O tema mais obsessivo ao longo dos 40 anos de carreira de Waugh é o imparável crescimento económico e capacidade decisória da classe média Ocidental. Waugh via o futuro a nossa época, portanto como uma nova Idade das Trevas ditada pela mediocridade e pela ignorância das massas, pela futilidade das causas e sobretudo por uma “falsa” democracia baseada no voto dos commoners, da plebe iletrada. Neste contexto, é fácil entender o tom sarcástico do título Quando Viajar era um Prazer. Era um prazer nos anos 30, antes do turismo de massa colorido e anafado, antes da banalização das viagens e da banalidade dos destinos, antes da homologação dos gostos, antes de encontrarmos os mesmos hambúrgueres e molhos e bebidas à venda nas rouloutes à saída de todos os monumentos, antes dos souvenirs baratos feitos na China, antes dos guias de bolso que direcionam toda a gente para o mesmo lado. No tempo de Waugh o mundo não era tão fácil, mas era mais interessante. E quem viajava era, por sua vez, mais interessado na viagem.
Ficámos a conversar à sombra nos jardins que rodeiam a Mesquita Azul. Porquê tanta viagem, perguntei-lhe. Sempre tinha lido e amado os clássicos, estudara profundamente a Antiguidade, percecionava o mundo como um fluir contínuo de diferentes épocas históricas interligadas de tal maneira que não fazia sentido olhar para a nossa sem ter em conta as que lhe antecederam.
O pai insistira para que fosse médico, uma tradição de família que a filha tinha mantido.
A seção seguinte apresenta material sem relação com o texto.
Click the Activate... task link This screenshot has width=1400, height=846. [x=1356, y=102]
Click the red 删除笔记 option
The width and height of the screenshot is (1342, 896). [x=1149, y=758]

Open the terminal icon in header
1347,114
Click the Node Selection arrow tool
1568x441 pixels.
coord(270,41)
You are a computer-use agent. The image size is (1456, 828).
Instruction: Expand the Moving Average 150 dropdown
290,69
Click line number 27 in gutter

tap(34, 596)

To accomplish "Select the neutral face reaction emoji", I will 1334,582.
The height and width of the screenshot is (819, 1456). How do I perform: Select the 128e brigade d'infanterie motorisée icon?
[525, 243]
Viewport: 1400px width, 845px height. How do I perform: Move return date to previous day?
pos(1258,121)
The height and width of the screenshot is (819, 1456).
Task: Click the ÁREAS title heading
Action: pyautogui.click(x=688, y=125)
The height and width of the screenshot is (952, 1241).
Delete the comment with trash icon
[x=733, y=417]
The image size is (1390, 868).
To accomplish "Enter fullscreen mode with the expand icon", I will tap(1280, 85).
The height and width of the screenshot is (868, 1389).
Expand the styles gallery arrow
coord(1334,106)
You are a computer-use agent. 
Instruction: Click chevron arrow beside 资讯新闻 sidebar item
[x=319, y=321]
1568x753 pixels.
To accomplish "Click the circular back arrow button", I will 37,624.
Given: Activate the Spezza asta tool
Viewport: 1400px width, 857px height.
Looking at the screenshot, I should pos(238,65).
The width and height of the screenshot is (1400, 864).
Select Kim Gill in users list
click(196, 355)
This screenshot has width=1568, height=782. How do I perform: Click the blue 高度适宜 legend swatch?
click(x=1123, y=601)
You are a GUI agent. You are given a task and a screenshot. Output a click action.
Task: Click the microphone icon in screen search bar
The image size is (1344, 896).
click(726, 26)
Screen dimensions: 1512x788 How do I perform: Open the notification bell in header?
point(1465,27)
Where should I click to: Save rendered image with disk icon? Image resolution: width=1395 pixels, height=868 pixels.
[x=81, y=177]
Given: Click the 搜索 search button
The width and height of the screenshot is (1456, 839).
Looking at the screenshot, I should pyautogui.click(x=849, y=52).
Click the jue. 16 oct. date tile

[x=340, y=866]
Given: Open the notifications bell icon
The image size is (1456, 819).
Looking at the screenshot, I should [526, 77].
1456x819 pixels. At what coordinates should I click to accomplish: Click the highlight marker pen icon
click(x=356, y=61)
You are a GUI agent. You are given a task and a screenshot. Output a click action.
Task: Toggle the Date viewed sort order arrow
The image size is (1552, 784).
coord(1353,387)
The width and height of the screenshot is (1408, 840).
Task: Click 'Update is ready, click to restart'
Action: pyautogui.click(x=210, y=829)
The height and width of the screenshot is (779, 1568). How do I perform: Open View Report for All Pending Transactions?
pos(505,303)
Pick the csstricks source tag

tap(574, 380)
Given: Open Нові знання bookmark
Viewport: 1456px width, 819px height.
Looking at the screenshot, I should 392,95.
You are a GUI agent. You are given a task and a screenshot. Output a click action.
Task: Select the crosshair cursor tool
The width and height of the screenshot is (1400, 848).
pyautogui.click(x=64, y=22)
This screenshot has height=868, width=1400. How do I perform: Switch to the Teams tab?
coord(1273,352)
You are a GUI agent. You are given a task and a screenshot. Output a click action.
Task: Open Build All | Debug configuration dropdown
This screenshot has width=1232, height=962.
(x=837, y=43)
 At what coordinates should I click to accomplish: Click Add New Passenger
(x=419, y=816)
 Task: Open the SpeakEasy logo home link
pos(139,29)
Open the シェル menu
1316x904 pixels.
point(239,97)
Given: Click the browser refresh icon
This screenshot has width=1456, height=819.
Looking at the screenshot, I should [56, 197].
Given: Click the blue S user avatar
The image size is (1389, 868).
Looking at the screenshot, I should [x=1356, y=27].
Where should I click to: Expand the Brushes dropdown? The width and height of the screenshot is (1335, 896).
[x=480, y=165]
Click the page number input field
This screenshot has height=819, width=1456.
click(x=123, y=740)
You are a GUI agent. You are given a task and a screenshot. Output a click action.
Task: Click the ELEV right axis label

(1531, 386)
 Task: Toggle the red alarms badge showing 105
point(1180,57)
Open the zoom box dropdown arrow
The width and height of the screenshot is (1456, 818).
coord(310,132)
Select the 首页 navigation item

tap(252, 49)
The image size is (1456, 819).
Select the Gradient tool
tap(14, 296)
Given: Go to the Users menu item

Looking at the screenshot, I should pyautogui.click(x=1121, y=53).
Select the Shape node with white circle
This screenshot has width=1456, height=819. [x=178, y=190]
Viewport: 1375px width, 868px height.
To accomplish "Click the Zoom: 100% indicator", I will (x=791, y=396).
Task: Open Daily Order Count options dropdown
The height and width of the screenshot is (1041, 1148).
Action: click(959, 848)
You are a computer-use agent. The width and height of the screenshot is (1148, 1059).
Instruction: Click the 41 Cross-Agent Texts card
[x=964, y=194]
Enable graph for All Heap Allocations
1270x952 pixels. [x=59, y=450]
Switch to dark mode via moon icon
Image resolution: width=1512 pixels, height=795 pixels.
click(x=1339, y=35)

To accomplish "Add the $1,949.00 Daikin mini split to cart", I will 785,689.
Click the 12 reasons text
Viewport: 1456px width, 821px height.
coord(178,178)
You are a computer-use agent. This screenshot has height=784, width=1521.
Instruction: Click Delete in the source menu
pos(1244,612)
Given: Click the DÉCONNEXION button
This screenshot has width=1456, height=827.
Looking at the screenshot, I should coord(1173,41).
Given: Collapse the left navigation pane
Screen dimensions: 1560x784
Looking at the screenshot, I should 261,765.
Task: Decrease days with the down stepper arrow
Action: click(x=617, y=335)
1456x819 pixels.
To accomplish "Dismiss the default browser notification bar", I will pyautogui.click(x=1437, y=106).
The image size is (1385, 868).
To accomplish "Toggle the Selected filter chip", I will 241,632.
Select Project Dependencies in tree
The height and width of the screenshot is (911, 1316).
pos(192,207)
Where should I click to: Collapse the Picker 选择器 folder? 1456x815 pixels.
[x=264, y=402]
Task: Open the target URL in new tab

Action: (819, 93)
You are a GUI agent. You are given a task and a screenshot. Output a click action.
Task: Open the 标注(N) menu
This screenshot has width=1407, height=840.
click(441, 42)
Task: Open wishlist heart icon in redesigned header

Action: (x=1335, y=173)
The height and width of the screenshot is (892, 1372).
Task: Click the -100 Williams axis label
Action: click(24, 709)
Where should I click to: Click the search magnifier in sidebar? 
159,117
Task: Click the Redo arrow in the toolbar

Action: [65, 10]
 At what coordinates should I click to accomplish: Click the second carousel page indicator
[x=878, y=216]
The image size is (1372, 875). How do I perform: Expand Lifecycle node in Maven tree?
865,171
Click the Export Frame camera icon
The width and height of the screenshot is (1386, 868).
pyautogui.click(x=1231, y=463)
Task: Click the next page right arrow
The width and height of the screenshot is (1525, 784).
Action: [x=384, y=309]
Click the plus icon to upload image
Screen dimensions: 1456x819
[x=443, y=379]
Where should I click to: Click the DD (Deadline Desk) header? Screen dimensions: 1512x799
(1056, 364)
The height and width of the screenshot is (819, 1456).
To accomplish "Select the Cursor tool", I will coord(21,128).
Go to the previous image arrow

Mas ele, se tivesse podido escolher, teria sido arqueólogo. Claro que nem sequer existia a profissão, em Portugal, na altura. Eis a razão de tanto viajar: reportar à luz o passado. Não como arqueólogo mas como reconstrutor.
Colecionava a vida tal como ela acontecera há milénios. E eu fiquei a pensar como era diferente viajar na altura em que ele viajou, e da forma como viajou. Mas que difícil, mas que prazer. Difícil: os anos e anos de estudo e reflexão sobre os lugares e os povos que os ergueram; os meses e meses de preparação com os itinerários, os tempos de percurso, os intérpretes, as divisas, os vistos; uma incerteza sobre o destino e sobre cada dia que passava entre a partida e o regresso. Prazer: chegar a qualquer um desses lugares fundamentais da Humanidade e visitá-lo em silêncio e em paz, respirar tranquilamente a poeira dos séculos, recriar tanta História com a segurança e a precisão de um virtuoso da eternidade.
O telemóvel tocou, a filha esperava-o no hotel. Despediu-se de mim com uma cumplicidade reservada, de um jeito antiquado, como se também eu tivesse 80 anos e percebesse por onde ele tinha andado e nada mais nos unisse senão a nostalgia de um mundo que desaparece.
Fiquei a vê-lo afastar-se entre as tendas de souvenirs, as roullotes de hambúrgueres, a massa disforme de excursões sinuosas e coloridas que seguiam um altifalante.